Energi Terbarukan Disorot untuk Wilayah Terpencil
Dalam pidatonya, Prabowo juga menyoroti peran energi terbarukan sebagai jawaban bagi wilayah-wilayah yang sulit dijangkau jaringan energi konvensional. Ia menilai energi surya memiliki peluang besar untuk menopang kebutuhan listrik di desa, kecamatan, kabupaten, hingga pulau-pulau terpencil.
Meski Indonesia masih memiliki cadangan minyak dan gas alam yang cukup besar, Prabowo menekankan bahwa masa depan energi nasional tidak bisa hanya bergantung pada sumber fosil. Energi bersih dan berkelanjutan, terutama tenaga surya, disebutnya sebagai salah satu jalan paling realistis untuk memperluas kemandirian energi secara merata.
Target Besar Pemerintah
Selain energi, Prabowo menempatkan ketahanan pangan dan pengolahan industri sebagai prioritas strategis pemerintahannya. Tiga sektor itu, menurut dia, saling berkaitan dan membutuhkan dukungan infrastruktur serta distribusi yang lebih efisien agar hasilnya benar-benar dirasakan masyarakat.

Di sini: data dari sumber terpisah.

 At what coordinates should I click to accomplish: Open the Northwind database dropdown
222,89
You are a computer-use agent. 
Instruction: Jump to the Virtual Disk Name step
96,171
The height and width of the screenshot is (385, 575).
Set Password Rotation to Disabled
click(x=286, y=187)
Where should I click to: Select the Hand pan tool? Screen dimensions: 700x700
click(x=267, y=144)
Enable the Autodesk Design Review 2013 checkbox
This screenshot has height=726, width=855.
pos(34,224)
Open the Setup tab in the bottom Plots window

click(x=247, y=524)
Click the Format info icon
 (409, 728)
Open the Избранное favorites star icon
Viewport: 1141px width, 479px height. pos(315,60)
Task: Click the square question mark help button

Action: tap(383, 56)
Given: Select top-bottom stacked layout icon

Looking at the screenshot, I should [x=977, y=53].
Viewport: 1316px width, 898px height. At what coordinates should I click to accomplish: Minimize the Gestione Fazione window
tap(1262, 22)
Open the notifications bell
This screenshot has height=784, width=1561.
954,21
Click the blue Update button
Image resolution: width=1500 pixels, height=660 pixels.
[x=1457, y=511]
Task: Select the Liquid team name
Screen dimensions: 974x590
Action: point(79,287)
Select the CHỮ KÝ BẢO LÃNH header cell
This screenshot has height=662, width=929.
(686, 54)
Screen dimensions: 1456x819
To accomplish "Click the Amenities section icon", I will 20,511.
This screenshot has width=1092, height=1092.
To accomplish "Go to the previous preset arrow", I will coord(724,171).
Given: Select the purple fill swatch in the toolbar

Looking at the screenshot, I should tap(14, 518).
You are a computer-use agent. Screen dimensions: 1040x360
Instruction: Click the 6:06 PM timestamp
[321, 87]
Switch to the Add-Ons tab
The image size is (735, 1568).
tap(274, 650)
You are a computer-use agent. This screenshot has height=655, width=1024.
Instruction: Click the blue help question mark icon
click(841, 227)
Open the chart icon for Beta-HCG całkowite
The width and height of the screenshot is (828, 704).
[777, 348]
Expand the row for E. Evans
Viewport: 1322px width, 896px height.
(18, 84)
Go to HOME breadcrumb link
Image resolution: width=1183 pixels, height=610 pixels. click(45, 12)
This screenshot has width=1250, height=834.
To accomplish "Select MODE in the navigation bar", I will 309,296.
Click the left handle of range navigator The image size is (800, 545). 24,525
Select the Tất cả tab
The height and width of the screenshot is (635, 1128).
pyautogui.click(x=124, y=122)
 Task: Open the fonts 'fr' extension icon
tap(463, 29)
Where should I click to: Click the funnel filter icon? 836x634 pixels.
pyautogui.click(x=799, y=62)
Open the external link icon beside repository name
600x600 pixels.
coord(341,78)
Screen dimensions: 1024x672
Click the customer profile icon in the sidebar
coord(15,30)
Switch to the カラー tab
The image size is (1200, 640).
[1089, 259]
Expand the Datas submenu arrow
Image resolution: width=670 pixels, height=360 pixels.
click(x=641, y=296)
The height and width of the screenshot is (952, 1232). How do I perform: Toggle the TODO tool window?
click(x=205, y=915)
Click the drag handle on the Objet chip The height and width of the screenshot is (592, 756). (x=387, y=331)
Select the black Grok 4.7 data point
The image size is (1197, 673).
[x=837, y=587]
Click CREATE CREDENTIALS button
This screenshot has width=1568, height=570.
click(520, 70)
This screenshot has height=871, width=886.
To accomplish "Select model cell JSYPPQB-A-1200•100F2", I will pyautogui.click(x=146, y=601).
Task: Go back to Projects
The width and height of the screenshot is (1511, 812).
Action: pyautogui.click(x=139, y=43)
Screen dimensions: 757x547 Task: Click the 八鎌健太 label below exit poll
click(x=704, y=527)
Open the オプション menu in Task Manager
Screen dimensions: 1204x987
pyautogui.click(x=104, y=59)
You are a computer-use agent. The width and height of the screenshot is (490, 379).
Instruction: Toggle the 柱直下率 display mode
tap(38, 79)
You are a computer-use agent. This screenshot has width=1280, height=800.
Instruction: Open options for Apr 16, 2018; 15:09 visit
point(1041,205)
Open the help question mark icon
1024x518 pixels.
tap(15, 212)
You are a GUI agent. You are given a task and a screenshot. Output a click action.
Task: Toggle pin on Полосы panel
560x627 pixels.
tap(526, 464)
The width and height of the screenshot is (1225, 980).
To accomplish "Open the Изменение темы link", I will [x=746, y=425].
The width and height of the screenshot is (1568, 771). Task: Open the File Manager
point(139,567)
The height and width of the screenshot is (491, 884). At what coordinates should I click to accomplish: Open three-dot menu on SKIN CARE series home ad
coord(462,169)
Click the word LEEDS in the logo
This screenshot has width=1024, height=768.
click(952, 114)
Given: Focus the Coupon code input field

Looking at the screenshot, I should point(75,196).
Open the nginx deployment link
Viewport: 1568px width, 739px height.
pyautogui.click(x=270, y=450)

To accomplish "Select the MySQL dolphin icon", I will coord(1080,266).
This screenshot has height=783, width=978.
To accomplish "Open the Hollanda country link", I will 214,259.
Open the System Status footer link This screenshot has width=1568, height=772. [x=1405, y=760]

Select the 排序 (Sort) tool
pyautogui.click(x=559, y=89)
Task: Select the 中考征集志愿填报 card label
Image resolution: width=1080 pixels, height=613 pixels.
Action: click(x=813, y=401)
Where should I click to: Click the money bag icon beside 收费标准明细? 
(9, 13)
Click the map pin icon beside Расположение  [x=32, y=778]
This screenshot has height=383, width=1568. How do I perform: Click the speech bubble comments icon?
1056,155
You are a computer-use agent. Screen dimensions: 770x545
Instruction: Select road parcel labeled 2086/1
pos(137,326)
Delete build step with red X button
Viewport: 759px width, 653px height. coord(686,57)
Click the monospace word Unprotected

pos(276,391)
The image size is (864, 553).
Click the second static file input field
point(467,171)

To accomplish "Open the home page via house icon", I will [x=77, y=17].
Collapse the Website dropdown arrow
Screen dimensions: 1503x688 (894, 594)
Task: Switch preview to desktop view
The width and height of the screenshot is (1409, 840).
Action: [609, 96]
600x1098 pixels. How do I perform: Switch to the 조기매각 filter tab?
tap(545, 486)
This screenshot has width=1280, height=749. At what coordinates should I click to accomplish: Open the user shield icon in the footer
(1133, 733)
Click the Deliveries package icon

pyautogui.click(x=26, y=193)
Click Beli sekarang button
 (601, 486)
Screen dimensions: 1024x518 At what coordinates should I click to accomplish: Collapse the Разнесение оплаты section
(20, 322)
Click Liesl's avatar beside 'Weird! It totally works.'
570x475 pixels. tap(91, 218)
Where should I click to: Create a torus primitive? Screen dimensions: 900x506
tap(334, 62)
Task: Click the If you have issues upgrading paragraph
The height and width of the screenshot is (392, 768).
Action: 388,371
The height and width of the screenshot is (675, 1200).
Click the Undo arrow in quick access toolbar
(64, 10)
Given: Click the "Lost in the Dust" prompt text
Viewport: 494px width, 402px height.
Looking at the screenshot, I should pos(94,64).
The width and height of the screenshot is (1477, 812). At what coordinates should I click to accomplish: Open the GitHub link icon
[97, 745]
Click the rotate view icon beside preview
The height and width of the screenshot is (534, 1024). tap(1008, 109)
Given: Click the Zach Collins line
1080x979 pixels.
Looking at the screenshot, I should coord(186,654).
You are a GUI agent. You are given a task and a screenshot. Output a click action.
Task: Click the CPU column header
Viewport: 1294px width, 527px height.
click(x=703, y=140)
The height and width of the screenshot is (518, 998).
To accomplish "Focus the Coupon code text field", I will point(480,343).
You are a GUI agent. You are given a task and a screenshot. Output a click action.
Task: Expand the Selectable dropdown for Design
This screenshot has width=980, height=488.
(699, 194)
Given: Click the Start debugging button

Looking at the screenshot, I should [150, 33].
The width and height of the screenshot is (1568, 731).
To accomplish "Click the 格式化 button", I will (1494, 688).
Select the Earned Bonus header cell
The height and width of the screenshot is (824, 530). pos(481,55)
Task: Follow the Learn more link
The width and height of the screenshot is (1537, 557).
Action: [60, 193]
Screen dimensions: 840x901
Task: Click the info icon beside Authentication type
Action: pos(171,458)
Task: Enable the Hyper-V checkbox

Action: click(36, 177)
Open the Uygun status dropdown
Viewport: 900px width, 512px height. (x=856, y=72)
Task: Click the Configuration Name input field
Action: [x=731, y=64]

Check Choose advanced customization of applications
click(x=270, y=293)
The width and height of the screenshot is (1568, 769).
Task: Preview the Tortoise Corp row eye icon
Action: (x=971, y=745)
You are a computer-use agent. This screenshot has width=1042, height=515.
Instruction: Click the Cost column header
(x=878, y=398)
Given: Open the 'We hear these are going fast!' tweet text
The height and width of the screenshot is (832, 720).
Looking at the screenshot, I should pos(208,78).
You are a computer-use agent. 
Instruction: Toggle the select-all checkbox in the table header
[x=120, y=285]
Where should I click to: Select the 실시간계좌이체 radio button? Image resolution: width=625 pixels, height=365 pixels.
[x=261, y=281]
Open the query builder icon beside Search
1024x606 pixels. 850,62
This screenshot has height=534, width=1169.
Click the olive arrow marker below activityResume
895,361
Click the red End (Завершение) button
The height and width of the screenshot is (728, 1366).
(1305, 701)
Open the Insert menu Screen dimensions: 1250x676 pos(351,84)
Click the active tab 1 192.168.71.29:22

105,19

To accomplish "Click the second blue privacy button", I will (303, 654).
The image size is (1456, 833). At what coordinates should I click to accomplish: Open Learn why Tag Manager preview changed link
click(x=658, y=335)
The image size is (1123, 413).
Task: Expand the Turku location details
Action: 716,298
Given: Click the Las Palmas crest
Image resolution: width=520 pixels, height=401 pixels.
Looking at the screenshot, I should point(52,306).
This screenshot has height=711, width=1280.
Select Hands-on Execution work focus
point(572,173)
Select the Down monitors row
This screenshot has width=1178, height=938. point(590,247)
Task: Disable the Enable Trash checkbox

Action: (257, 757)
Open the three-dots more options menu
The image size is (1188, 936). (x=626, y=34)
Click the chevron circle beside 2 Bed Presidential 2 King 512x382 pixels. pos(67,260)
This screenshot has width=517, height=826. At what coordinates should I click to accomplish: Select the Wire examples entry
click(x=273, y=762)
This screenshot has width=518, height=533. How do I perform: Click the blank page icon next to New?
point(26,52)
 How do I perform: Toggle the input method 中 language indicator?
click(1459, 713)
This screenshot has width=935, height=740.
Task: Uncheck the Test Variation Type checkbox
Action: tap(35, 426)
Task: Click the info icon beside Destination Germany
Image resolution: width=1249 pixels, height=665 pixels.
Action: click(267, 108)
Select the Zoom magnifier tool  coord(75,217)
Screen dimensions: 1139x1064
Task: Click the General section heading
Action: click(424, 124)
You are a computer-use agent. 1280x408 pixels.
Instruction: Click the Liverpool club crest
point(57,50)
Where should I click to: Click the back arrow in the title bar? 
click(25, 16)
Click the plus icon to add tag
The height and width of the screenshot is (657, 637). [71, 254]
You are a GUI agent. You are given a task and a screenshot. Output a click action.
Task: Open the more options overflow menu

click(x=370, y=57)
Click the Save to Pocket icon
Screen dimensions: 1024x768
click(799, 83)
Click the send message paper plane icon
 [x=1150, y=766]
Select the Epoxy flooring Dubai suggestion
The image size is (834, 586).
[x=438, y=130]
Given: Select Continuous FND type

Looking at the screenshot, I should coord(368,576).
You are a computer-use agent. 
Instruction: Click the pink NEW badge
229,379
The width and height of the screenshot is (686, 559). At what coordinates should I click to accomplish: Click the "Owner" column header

Ia juga menyampaikan keyakinan bahwa Indonesia memiliki potensi untuk menjadi salah satu negara yang mencapai emisi karbon net-zero tepat waktu. Dengan kombinasi investasi, kerja sama lintas sektor, dan pembenahan biaya logistik, pemerintah berharap arah transisi energi Indonesia bisa bergerak lebih cepat dan lebih terukur.